Are you afraid to open your shed door? It’s likely to have turned into a dumping ground over the warmer months, with dirty shovels amassed in a corner, blunt gardening tools in the wrong places, and bits and bobs all over the floor.
So, before it descends into further chaos, take action! With these tips, a weekend, and some good ol’ hard yakka, you’ll have that shed organised in no time.
1. Restore & extend
Give new life to tools by sanding down wooden handles until smooth. Soak a cloth in boiled linseed oil and coat handles. Let dry for a few hours, then wipe with a clean cloth. Rags soaked in linseed or other oil must be laid out flat or hung on a line to dry, otherwise they may spontaneously combust. Ensure they’re completely dry (at least a day or two) before throwing out.
2. Stand proud
Long-handled tools, such as rakes and shovels, usually end up stacked against each other in the corner of the shed, gathering dirt and dust. But here’s how to fix that! Cut 40mm PVC pipes into 120mm lengths, using a mitre box to form a 45-degree angle at one end (the longest dimension will be at the back). Drill 5mm holes through back of pipes, then screw to a sheet of timber in two rows (see picture, below). Screw assembly to the studs or plug into a brick wall, allowing for a 200mm space below for sweeping.
3. Store & go
Here’s a nifty idea to keep small items like nails and loose irrigation bits together.
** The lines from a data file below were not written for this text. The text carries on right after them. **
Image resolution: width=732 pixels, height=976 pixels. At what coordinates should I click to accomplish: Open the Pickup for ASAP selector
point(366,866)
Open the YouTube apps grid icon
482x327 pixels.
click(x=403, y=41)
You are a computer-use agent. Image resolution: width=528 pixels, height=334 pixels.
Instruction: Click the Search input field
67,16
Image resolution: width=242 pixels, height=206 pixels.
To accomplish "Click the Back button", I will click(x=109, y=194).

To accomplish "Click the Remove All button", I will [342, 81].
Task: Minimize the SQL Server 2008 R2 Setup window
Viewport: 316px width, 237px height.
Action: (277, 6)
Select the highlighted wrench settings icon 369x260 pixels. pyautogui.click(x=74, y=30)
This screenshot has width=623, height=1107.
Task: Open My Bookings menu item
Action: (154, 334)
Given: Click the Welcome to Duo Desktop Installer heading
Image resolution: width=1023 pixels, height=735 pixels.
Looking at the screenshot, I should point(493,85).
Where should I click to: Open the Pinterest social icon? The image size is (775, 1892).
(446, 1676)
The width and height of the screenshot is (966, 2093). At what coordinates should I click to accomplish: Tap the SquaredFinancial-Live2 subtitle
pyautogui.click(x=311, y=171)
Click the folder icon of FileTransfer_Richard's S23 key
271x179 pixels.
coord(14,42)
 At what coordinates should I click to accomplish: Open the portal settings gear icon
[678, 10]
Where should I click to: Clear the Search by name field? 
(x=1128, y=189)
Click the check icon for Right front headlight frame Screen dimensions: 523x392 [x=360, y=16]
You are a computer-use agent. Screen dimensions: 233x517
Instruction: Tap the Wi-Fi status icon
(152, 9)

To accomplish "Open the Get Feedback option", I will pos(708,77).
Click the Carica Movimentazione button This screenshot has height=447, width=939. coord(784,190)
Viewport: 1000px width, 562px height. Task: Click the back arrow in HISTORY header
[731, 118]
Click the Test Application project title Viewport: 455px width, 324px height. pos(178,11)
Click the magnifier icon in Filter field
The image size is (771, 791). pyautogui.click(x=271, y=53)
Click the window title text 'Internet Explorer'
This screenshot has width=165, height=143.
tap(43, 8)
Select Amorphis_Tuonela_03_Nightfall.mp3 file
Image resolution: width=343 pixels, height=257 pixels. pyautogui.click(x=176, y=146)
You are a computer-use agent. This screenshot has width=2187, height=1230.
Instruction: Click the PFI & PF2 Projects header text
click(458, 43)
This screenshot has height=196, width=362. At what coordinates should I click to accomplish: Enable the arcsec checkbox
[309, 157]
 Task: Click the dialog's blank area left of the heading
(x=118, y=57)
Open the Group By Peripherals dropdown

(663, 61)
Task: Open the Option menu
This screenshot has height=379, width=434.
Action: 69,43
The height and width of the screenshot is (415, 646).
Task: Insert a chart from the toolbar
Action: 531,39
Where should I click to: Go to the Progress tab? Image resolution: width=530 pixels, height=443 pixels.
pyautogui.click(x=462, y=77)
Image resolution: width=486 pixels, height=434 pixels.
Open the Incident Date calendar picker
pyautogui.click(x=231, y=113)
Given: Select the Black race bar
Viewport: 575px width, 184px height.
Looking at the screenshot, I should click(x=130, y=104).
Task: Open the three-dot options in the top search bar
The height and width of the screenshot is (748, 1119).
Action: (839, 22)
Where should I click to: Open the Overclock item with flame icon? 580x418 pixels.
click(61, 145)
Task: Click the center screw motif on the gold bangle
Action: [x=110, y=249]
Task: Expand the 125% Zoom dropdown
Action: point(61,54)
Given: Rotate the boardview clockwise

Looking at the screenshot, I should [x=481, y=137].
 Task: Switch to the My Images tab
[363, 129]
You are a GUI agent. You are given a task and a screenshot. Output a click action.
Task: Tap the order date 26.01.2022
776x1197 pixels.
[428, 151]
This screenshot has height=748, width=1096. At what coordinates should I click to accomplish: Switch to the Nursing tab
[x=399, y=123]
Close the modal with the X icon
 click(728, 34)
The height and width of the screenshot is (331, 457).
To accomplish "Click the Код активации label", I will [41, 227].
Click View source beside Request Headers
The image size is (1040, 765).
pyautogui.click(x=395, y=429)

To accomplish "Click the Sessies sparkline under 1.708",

Screw lids of old glass jars to the underside of a long shelf. Attach to wall, place all your little pieces in jars and twist onto lids.
4. Keep them sharp
Maintaining the sharpness of your pruners, shovels and shears will make them more effective and safe. Soak a cloth in warm, soapy water and use to remove any residue from the blades. Dry, then run a file or whetstone over the blades. Once sharpened, wipe with a rag and oil the blades.
5. Clean & sand
Don’t forget the small tools – trowels, forks and spades need attention, too. Clean gently with a wire brush. Fill a small trough with dry sand and drench in oil (such as used motor oil). Immerse metal ends in sand-oil mix – this will protect them,
as well as prolonging their life.
6. Lawnmower fixes
The mower is one investment you don’t want to always be replacing. For a long life, service regularly following this checklist:
- Wash and wipe down body.
- Replace the paper air filters, or if you have a foam filter, clean it with hot, soapy water and allow to dry. Saturate filter with engine oil before replacing.
- Check oil and top up if needed. Once a year, drain oil and replace.
- Change spark plugs annually.
- Inspect the blades. If they are badly damaged or blunt, take the mower to the shop to have them professionally replaced.